Neck Diameter: .308 Inch.
Shoulder Diameter: .441 Inch.
Shoulder Angle: 17 Degrees.
Base Diameter: .470 Inch.
Rim Diameter: .473 Inch.
Case Body Length: 1.948 Inches.
Case Shoulder Length: .209 Inch.
Case Neck Length: .383 Inch.
Case Overall Length: 2.540 Inches.
Cartridge Overall Length: 3.340 Inches.

those of you using these AR's in .223, do you deer hunt with those too? if so, what bullet are you using? i want one of these so bad, but i want to be able to take it with me anytime. i'm hooked on my .270, so i've really considered the 6.8, the ammo is getting easier to find. Firefighter, how did you go about building, did you order your parts online or buy them local? i'd love to do that myself.


----------



## firefighteremt31750 (Jul 30, 2012)

As for deer hunting, I don't see why not!!! Simply know your rifle and its capabilities, and know your game. I'd probably stick to the heavier bullets tho, I will say, a .223 V-Max may not look like it can do a lot of damage......but I've shot 300lbs. boar in the neck with that bullet and it looked like a grenade went off in their neck!!! You won't need a saw to cut the head off during skinning, GUARRANTEED!!! I used all available resources.....mostly online though. I ordered the stripped lower(the only part that has to pass thru a Federal Firearms Dealer), first. Then found a decent priced 16" A3 flat-top upper, and basically decked it out the way I wanted it. Replaced stock forearm with a quad rail the same lenght, then eventually to a 12"(rifle length) free-floating forearm quad rail(had to cut down the stock front sight with Dremel tool, so forearm would fit over it). 

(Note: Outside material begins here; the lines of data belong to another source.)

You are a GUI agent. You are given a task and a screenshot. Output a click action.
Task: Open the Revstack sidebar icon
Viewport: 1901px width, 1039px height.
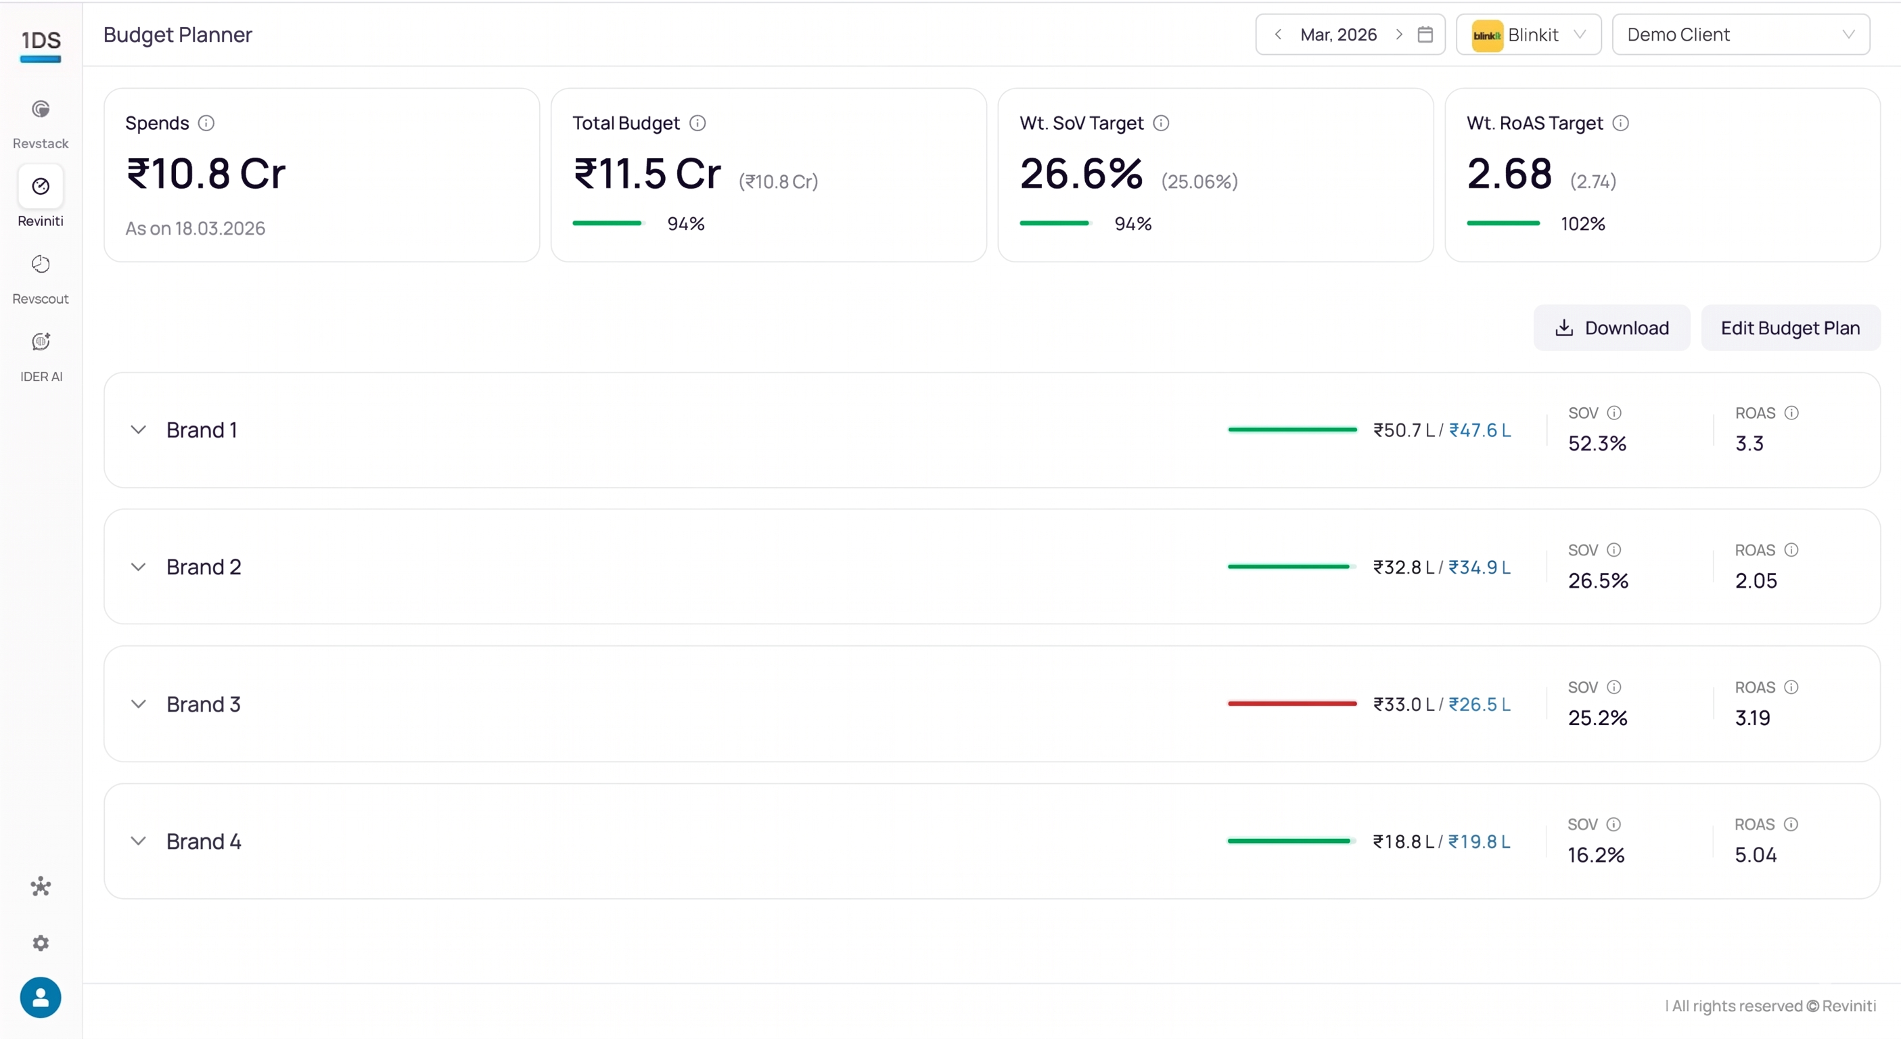(41, 110)
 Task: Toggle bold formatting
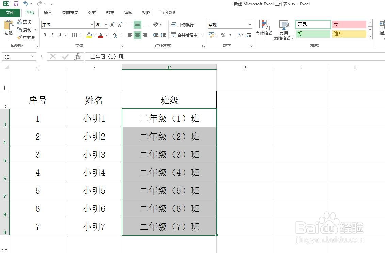click(x=45, y=35)
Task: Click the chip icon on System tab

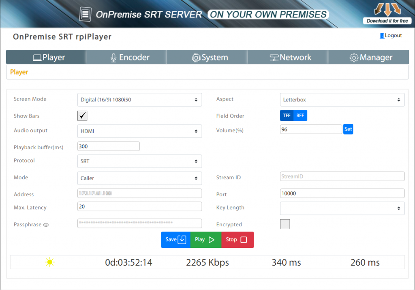Action: (196, 58)
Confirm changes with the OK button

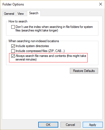point(48,125)
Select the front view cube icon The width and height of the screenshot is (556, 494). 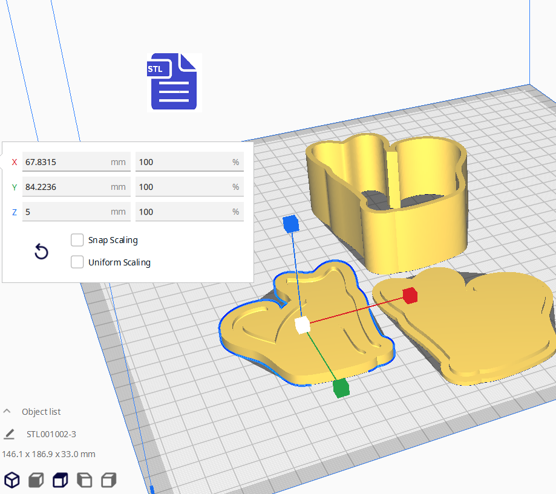click(36, 480)
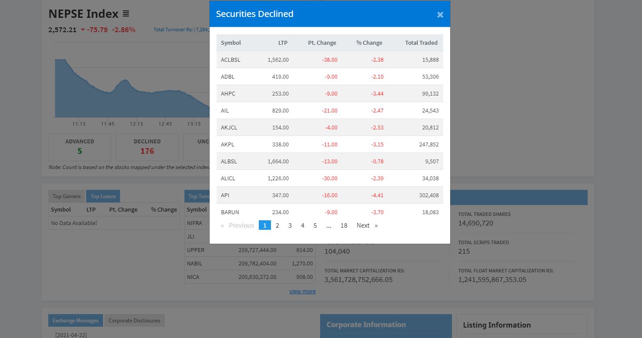Select page 5 in pagination
Viewport: 642px width, 338px height.
pos(315,225)
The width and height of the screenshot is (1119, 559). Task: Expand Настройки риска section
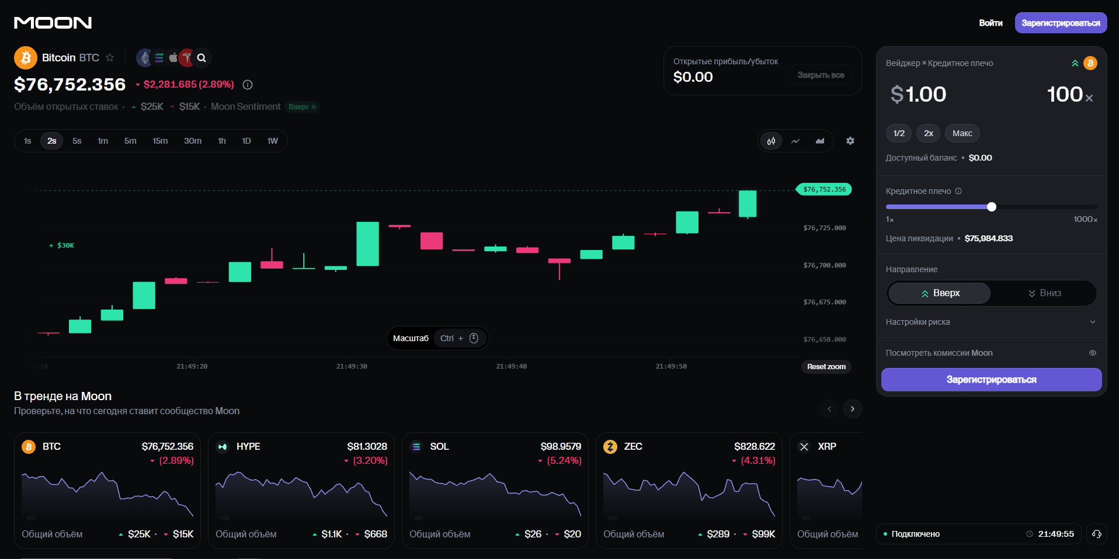(x=991, y=322)
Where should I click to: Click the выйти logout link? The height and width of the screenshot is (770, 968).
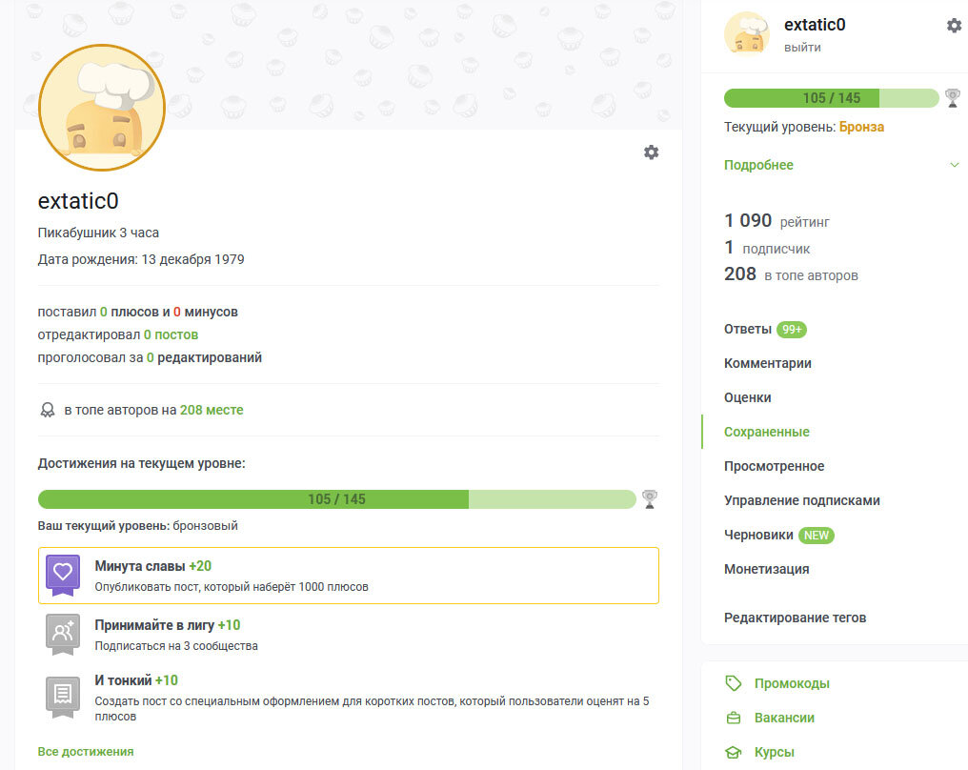coord(802,48)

Psst-just bought another CMMG stripped lower for less than $100 to start the next build. It's considered a slight blem, has a tight magwell, some of the polymer mags don't "fall out when empty" when you press the mag release. GI mags work fine. Since I'm building it in 7.62x39, I'm not really worried about the P-mags! Element Arms is the company I bought it from, Google it.


----------



## markland (Jul 30, 2012)

Yep been thinking about a 7.62x39 build myself, just wish they had a standard .308 bore cuz those 125gr. NBT work great in that rounds ballistic range, but not sure how well they will shoot out of the .310-.311 bore range or even comparable to mass produced surplus rounds which will get more firing time.


----------



## bigreddwon (Jul 30, 2012)

papachaz said:


> the .270 Winchester is actually .277  it was developed with a 'necked down' 30.06 case to .277 caliber. heres the stats:
> 
> 270 Winchester Barrel Specifications:
> Common Barrel Twist Rate - 1 in 10".
> ...



Yes. We killed dozens of deer on cull permits last year and I killed 5 the other night on one, 75g BTHP. Hornaday. It POUNDS them.


----------



## dusan919 (Jul 31, 2012)

*talking about accurate ar*

DPMS recon .308 .5 MOA @100 yards
http://www.dpmsinc.com/308-RECON_ep_93-1.html


----------



## papachaz (Aug 1, 2012)

thanks guys! appreciate the info


----------



## ekr (Aug 6, 2012)

What is the magazine capacity limit for any AR base rifle being used on WMA's?


----------



## fishtail (Aug 6, 2012)

No limit.


----------



## ekr (Aug 12, 2012)

Came home today from Country Boy Sports with my new AR.  Special thanks to Kerry, he is the go to man.  Lots of knowledge, lots of respect.  I also want to thank everyone else on here. 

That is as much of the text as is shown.